> **Work to complete**: Transcribe without any change the part of the records below that opens with the line containing "template (755, 552)" and closes with the line containing "contact (1260, 365)", including both of those lines.

> **Listed records**:
▽

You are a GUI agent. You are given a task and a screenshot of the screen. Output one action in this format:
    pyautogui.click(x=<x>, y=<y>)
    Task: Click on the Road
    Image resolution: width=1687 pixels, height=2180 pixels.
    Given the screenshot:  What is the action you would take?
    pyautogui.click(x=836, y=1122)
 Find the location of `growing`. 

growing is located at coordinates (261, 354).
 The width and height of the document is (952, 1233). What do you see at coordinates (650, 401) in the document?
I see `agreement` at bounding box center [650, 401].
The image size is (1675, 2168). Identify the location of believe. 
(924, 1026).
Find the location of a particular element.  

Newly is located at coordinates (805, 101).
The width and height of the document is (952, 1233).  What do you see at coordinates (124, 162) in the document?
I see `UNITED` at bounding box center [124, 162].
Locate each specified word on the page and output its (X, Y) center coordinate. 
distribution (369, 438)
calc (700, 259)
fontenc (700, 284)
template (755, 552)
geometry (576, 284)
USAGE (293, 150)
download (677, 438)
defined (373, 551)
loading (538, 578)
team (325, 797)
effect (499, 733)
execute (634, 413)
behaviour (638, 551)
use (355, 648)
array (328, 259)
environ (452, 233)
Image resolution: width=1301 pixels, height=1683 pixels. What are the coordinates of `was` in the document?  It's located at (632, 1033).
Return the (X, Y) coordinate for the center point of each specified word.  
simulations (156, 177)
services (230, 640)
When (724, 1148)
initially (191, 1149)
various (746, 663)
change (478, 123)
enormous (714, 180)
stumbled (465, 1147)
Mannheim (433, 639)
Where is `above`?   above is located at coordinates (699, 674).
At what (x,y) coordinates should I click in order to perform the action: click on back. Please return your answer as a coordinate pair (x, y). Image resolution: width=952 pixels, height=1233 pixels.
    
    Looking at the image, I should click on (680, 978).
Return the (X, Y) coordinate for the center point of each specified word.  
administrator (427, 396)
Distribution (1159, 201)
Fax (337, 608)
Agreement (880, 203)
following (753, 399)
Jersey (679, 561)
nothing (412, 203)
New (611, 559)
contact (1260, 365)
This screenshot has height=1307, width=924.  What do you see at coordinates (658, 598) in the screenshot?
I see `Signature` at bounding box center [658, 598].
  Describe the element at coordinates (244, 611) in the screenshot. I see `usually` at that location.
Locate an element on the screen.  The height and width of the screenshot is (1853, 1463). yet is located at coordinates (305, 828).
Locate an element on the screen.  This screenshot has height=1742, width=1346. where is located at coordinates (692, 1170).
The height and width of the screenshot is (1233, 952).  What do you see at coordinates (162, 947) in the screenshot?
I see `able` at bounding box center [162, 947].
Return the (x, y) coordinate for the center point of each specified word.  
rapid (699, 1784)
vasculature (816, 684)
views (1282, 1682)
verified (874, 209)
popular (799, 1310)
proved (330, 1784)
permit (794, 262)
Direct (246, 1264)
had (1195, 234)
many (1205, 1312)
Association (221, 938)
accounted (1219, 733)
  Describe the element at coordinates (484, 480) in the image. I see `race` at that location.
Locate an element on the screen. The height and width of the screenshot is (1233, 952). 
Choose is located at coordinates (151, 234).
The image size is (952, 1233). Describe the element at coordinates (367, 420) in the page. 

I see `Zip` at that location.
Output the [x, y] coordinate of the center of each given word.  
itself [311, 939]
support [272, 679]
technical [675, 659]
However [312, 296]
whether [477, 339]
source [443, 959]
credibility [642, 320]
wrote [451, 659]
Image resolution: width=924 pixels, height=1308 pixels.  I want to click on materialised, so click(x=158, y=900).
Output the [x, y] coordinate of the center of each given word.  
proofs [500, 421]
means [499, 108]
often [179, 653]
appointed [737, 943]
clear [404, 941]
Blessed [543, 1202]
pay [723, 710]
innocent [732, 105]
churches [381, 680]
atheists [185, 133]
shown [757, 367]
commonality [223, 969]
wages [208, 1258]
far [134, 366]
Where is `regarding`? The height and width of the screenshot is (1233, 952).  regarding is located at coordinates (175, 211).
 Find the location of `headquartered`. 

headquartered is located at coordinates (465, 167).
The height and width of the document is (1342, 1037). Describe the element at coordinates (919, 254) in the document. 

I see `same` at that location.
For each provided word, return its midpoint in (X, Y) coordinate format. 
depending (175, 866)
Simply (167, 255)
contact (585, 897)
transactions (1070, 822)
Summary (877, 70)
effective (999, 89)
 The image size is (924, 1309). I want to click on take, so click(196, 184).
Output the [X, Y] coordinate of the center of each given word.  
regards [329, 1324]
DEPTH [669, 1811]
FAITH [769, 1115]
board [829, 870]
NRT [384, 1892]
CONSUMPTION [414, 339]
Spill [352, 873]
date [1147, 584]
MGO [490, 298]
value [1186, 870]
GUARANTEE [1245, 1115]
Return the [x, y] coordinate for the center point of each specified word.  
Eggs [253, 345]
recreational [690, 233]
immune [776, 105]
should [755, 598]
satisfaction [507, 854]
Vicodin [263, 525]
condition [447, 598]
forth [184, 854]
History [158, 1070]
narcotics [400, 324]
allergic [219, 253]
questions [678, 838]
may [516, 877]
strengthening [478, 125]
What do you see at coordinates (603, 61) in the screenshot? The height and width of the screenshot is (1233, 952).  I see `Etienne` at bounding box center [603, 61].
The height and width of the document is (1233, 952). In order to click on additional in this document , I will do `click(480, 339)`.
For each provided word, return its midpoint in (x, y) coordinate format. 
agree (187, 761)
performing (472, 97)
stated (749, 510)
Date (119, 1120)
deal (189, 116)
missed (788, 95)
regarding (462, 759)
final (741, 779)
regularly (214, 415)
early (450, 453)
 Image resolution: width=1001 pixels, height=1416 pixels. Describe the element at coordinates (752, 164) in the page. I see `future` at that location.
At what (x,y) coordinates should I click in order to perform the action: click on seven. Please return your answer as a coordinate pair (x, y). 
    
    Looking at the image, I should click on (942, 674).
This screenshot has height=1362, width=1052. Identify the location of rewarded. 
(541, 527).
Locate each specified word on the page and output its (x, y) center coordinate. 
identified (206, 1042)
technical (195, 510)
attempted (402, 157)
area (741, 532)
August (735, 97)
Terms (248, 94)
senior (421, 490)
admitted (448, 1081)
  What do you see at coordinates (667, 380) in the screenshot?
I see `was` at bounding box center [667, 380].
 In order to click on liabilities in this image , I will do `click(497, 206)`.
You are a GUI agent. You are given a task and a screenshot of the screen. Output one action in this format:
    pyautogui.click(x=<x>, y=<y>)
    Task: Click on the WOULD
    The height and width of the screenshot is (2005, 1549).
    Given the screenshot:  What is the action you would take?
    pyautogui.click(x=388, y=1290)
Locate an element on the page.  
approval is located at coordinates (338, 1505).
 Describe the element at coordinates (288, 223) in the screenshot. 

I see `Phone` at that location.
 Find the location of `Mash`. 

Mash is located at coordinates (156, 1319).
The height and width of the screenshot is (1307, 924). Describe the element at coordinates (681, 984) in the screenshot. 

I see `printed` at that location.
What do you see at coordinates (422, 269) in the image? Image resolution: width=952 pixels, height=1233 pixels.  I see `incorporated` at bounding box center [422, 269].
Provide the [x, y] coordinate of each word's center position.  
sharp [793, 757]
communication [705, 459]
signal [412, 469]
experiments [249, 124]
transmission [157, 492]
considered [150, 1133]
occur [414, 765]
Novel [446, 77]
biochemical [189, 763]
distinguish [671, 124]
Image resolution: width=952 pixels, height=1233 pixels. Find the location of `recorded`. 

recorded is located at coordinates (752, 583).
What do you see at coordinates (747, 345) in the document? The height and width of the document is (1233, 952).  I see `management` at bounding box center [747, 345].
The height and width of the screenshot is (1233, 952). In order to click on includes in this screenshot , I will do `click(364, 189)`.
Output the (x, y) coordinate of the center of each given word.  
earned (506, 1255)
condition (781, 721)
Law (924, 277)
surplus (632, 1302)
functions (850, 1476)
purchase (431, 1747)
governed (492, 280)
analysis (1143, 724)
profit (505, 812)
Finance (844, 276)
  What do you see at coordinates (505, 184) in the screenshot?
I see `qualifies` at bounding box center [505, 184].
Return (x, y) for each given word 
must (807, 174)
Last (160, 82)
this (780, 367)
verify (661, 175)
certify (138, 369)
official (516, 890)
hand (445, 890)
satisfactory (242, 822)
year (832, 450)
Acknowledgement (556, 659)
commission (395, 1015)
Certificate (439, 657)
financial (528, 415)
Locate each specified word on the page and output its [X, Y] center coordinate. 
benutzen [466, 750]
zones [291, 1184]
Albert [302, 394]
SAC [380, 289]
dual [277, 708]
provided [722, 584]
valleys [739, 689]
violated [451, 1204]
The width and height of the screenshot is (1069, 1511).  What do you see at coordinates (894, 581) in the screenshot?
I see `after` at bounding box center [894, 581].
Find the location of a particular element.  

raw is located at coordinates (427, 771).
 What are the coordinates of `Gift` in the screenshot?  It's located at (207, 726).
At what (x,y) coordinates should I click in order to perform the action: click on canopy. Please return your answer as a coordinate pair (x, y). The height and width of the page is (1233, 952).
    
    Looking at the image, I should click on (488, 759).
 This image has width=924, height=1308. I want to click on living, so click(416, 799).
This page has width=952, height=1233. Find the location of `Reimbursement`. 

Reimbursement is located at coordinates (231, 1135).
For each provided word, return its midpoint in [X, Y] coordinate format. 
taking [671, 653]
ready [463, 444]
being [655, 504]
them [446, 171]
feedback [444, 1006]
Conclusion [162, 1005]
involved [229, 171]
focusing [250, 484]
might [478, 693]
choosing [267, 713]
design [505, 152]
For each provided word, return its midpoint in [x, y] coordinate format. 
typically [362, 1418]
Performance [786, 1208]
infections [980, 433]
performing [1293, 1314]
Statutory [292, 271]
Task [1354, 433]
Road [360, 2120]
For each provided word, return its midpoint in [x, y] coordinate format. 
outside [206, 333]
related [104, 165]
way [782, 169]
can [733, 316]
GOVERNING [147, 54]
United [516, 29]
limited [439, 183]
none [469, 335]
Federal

△

> **Task output**:
template (755, 552)
geometry (576, 284)
USAGE (293, 150)
download (677, 438)
defined (373, 551)
loading (538, 578)
team (325, 797)
effect (499, 733)
execute (634, 413)
behaviour (638, 551)
use (355, 648)
array (328, 259)
environ (452, 233)
Image resolution: width=1301 pixels, height=1683 pixels. What are the coordinates of `was` in the document?  It's located at (632, 1033).
Return the (X, Y) coordinate for the center point of each specified word.  
simulations (156, 177)
services (230, 640)
When (724, 1148)
initially (191, 1149)
various (746, 663)
change (478, 123)
enormous (714, 180)
stumbled (465, 1147)
Mannheim (433, 639)
Where is `above`?   above is located at coordinates (699, 674).
At what (x,y) coordinates should I click in order to perform the action: click on back. Please return your answer as a coordinate pair (x, y). Image resolution: width=952 pixels, height=1233 pixels.
    
    Looking at the image, I should click on (680, 978).
Return the (X, Y) coordinate for the center point of each specified word.  
administrator (427, 396)
Distribution (1159, 201)
Fax (337, 608)
Agreement (880, 203)
following (753, 399)
Jersey (679, 561)
nothing (412, 203)
New (611, 559)
contact (1260, 365)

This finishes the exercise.